**Prompt**: Word for word, restate the lines from the start of the data below through the line containing "This screenshot has height=563, width=1490.".

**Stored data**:
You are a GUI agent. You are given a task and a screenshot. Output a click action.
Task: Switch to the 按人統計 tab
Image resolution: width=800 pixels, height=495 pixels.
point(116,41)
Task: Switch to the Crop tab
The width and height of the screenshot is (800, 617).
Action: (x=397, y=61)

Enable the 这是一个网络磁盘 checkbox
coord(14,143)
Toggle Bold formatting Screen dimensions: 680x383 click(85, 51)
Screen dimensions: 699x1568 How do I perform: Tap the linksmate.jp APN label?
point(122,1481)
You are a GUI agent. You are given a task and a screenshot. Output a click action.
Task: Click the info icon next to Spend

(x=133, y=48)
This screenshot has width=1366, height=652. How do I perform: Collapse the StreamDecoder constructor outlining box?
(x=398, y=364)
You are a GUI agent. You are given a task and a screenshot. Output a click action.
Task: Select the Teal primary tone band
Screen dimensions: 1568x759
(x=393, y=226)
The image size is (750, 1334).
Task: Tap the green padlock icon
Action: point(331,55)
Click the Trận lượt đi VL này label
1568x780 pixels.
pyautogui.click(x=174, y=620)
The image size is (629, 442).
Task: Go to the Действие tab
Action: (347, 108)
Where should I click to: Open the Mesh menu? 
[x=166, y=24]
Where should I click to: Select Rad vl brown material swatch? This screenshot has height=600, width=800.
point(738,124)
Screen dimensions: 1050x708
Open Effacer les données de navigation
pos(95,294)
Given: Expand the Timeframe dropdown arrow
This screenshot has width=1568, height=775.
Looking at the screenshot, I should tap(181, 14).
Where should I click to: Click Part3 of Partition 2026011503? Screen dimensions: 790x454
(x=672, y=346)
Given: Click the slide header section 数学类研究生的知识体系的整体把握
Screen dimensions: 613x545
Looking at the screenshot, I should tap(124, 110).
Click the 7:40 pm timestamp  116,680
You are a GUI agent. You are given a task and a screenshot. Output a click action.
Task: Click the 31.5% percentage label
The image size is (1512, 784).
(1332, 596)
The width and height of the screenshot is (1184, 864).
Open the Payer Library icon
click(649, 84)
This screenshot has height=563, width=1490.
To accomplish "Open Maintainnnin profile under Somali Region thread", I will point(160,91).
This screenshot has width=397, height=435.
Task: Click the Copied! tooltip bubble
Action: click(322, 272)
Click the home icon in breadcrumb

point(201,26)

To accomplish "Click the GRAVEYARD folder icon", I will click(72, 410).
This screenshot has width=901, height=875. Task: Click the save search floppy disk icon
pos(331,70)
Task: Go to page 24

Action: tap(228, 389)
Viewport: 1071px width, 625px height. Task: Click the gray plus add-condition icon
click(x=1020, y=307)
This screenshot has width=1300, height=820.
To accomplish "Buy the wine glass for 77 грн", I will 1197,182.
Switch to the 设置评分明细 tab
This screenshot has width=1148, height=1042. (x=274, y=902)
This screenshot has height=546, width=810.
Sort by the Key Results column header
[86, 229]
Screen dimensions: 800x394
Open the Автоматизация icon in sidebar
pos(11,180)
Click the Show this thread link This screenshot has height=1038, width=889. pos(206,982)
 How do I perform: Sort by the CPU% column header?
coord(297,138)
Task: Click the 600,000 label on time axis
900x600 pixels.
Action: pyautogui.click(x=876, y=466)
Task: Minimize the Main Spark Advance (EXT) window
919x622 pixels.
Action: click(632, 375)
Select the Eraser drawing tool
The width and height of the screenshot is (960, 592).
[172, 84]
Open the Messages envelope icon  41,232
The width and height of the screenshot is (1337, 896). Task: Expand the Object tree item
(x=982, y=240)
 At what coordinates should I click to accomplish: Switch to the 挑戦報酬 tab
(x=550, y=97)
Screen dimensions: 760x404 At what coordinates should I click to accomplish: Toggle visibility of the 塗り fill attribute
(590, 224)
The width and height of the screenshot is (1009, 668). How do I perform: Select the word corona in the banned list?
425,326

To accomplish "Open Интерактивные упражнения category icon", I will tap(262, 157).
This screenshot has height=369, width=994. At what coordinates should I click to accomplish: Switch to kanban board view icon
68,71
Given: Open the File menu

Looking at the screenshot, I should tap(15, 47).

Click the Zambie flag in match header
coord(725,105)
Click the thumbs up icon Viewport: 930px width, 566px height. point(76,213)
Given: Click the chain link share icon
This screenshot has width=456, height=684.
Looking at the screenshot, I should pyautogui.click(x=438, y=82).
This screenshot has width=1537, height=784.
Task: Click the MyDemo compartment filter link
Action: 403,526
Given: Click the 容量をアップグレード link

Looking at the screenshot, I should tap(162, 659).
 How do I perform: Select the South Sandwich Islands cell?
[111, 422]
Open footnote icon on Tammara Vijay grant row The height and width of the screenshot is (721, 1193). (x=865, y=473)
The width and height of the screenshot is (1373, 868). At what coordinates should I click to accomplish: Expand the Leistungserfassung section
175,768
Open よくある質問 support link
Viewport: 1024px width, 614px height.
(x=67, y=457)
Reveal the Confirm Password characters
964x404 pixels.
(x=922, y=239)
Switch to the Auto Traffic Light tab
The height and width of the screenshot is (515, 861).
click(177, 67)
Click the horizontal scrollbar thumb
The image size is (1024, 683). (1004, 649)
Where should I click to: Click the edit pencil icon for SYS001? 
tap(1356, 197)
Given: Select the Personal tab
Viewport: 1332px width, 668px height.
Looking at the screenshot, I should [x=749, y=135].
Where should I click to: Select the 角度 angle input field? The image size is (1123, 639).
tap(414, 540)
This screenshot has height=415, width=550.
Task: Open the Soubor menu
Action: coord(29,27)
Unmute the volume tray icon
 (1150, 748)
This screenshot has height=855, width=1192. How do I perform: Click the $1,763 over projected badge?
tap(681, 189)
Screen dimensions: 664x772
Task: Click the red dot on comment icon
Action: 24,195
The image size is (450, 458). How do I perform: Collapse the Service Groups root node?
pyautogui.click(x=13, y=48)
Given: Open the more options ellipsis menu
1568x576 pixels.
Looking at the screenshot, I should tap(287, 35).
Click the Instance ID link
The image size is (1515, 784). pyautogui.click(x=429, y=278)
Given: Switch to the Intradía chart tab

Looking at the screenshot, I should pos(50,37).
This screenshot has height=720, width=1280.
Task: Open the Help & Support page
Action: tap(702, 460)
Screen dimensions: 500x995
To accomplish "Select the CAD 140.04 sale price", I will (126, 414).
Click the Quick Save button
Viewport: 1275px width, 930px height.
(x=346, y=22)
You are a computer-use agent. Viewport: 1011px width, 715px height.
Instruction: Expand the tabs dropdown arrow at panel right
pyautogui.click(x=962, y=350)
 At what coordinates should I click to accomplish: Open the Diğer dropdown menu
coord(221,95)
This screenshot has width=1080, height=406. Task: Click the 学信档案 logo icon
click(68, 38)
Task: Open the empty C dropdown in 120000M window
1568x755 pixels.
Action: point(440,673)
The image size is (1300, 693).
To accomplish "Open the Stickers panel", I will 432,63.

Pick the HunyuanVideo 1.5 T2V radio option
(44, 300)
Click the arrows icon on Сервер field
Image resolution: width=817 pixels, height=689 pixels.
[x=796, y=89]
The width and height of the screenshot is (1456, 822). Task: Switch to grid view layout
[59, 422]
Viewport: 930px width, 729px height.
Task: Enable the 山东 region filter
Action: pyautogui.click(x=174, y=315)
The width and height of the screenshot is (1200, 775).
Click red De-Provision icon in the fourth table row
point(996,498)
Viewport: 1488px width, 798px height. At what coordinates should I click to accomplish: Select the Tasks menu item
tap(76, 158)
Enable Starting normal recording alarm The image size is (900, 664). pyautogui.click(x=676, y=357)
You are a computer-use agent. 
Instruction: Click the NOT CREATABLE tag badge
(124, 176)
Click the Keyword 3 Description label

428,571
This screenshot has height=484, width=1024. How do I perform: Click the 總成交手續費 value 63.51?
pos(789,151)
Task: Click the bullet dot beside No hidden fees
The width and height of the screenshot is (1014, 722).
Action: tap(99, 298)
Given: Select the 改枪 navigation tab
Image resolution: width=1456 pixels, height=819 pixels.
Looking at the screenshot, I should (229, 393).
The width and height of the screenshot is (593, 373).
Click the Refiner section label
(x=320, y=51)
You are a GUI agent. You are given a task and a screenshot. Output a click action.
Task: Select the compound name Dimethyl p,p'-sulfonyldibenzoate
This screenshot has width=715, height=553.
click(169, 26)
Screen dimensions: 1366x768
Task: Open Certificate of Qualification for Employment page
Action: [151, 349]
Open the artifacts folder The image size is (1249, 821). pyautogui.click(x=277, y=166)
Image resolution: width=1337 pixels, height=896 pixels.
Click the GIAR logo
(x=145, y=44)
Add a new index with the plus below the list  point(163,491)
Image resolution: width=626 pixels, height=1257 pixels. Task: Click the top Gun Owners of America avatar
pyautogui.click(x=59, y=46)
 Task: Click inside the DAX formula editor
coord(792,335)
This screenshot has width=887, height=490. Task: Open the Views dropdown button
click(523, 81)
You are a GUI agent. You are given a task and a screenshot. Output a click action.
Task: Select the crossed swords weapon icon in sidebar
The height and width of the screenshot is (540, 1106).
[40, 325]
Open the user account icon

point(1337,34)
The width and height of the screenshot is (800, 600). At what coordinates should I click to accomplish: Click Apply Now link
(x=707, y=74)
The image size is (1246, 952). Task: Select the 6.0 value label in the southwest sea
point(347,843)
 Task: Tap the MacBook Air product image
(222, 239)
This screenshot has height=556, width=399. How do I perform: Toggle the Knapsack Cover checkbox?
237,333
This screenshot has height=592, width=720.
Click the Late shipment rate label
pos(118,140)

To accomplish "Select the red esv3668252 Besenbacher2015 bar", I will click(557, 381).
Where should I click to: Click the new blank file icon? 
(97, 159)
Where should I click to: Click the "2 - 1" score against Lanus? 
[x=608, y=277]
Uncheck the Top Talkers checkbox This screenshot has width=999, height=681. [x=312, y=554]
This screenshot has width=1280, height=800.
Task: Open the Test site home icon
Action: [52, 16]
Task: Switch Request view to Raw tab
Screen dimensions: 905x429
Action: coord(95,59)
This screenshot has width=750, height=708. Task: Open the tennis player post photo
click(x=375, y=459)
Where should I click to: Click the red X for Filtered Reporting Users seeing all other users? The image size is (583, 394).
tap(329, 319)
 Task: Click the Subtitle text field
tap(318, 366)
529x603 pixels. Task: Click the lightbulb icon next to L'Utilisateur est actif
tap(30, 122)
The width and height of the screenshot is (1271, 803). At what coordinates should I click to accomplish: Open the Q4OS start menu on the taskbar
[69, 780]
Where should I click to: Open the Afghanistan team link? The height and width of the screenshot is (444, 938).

**Response**:
You are a GUI agent. You are given a task and a screenshot. Output a click action.
Task: Switch to the 按人統計 tab
Image resolution: width=800 pixels, height=495 pixels.
point(116,41)
Task: Switch to the Crop tab
The width and height of the screenshot is (800, 617).
Action: (x=397, y=61)

Enable the 这是一个网络磁盘 checkbox
coord(14,143)
Toggle Bold formatting Screen dimensions: 680x383 click(85, 51)
Screen dimensions: 699x1568 How do I perform: Tap the linksmate.jp APN label?
point(122,1481)
You are a GUI agent. You are given a task and a screenshot. Output a click action.
Task: Click the info icon next to Spend

(x=133, y=48)
This screenshot has width=1366, height=652. How do I perform: Collapse the StreamDecoder constructor outlining box?
(x=398, y=364)
You are a GUI agent. You are given a task and a screenshot. Output a click action.
Task: Select the Teal primary tone band
Screen dimensions: 1568x759
(x=393, y=226)
The image size is (750, 1334).
Task: Tap the green padlock icon
Action: point(331,55)
Click the Trận lượt đi VL này label
1568x780 pixels.
pyautogui.click(x=174, y=620)
The image size is (629, 442).
Task: Go to the Действие tab
Action: (347, 108)
Where should I click to: Open the Mesh menu? 
[x=166, y=24]
Where should I click to: Select Rad vl brown material swatch? This screenshot has height=600, width=800.
point(738,124)
Screen dimensions: 1050x708
Open Effacer les données de navigation
pos(95,294)
Given: Expand the Timeframe dropdown arrow
This screenshot has width=1568, height=775.
Looking at the screenshot, I should tap(181, 14).
Where should I click to: Click Part3 of Partition 2026011503? Screen dimensions: 790x454
(x=672, y=346)
Given: Click the slide header section 数学类研究生的知识体系的整体把握
Screen dimensions: 613x545
Looking at the screenshot, I should tap(124, 110).
Click the 7:40 pm timestamp  116,680
You are a GUI agent. You are given a task and a screenshot. Output a click action.
Task: Click the 31.5% percentage label
The image size is (1512, 784).
(1332, 596)
The width and height of the screenshot is (1184, 864).
Open the Payer Library icon
click(649, 84)
This screenshot has height=563, width=1490.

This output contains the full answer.